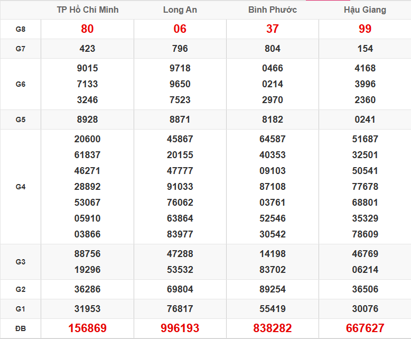The width and height of the screenshot is (411, 339).
Task: Click G7 number 804
Action: click(x=272, y=49)
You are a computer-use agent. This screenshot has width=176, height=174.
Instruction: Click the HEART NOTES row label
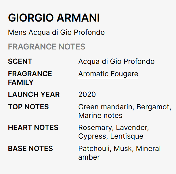(x=33, y=128)
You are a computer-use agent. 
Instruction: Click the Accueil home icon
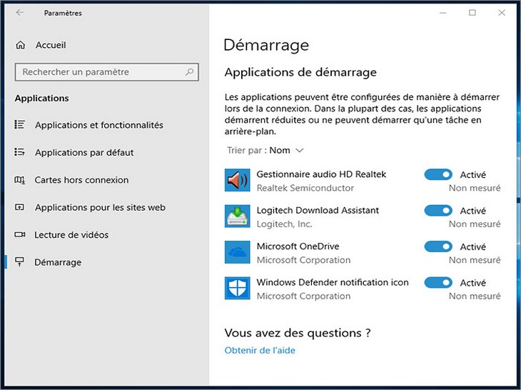pyautogui.click(x=20, y=45)
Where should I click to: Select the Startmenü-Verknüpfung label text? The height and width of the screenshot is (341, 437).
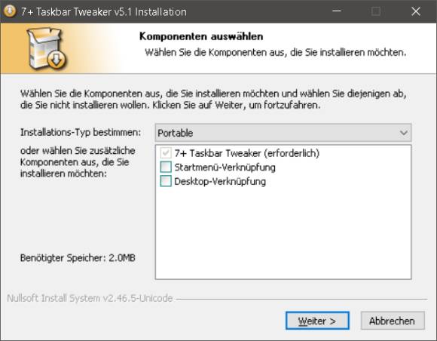tap(225, 167)
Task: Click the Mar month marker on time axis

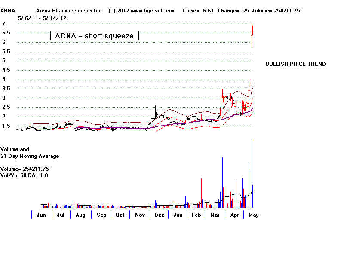Action: [x=215, y=215]
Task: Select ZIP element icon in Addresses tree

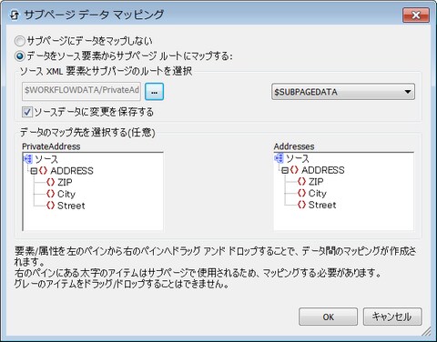Action: (x=301, y=182)
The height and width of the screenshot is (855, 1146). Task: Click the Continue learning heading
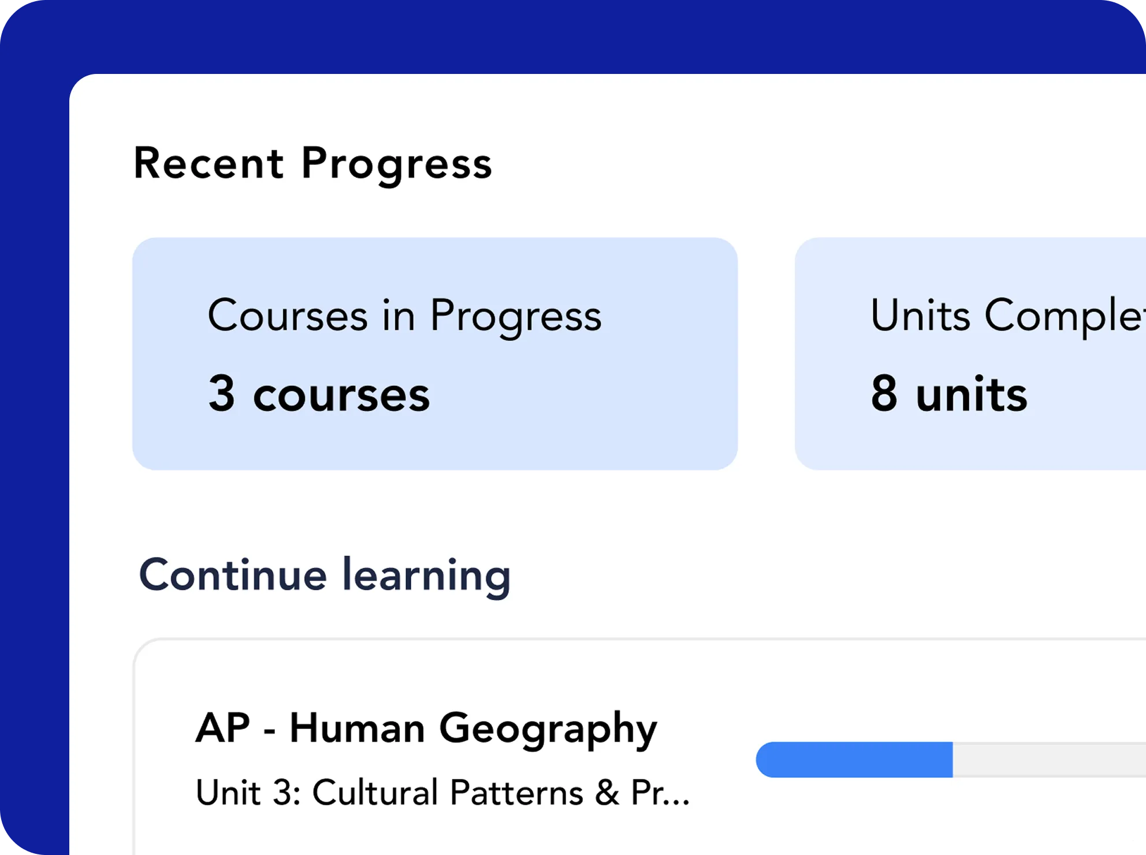click(325, 575)
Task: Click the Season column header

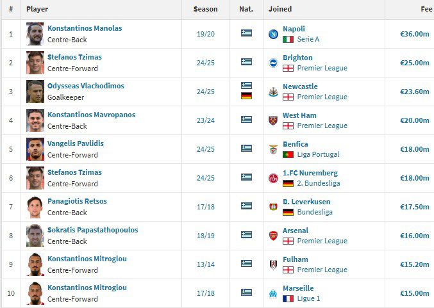Action: (205, 9)
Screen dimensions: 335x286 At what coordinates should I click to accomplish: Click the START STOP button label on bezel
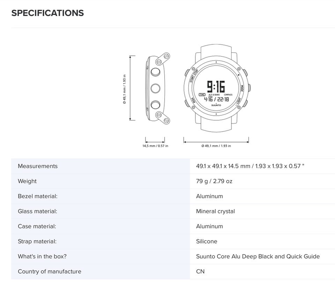pyautogui.click(x=194, y=76)
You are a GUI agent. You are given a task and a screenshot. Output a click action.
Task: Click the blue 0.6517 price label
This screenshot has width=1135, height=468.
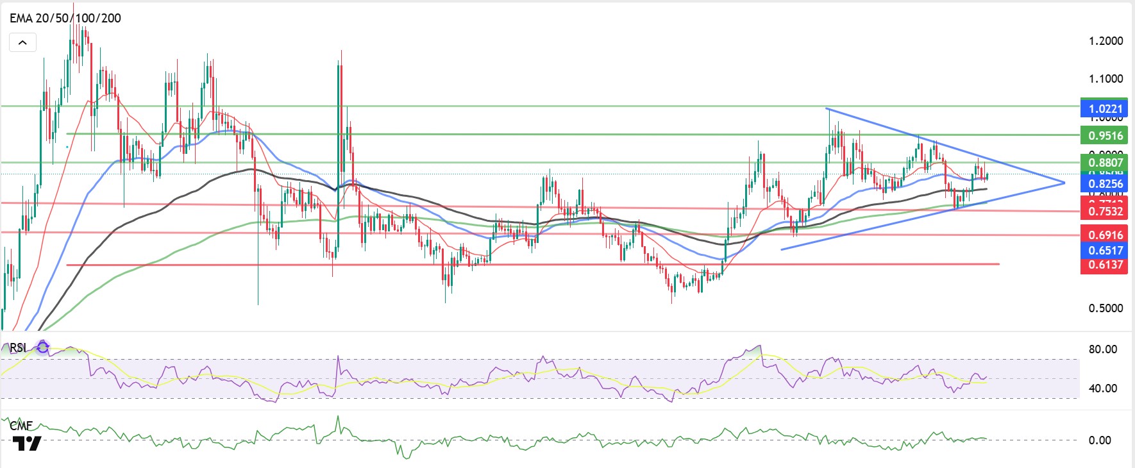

-- EXERCISE DETAILS --
Could you render all of the data above as a numbered list, with blank lines skipped and the pictures left out?

-- WORKED ANSWER --
1. The width and height of the screenshot is (411, 339).
2. Task: Click G7 number 804
3. Action: click(x=272, y=49)
4. You are a computer-use agent. This screenshot has width=176, height=174.
5. Instruction: Click the HEART NOTES row label
6. (x=33, y=128)
7. You are a computer-use agent. 
8. Instruction: Click the Accueil home icon
9. pyautogui.click(x=20, y=45)
10. Where should I click to: Select the Startmenü-Verknüpfung label text? The height and width of the screenshot is (341, 437).
11. tap(225, 167)
12. Task: Click the Mar month marker on time axis
13. Action: [x=215, y=215]
14. Task: Select ZIP element icon in Addresses tree
15. Action: (x=301, y=182)
16. The height and width of the screenshot is (855, 1146). Task: Click the Continue learning heading
17. click(325, 575)
18. Task: Click the Season column header
19. Action: (205, 9)
20. Screen dimensions: 335x286 At what coordinates should I click to accomplish: Click the START STOP button label on bezel
21. pyautogui.click(x=194, y=76)
22. You are a GUI agent. You are given a task and a screenshot. Output a click action.
23. Task: Click the blue 0.6517 price label
24. This screenshot has width=1135, height=468.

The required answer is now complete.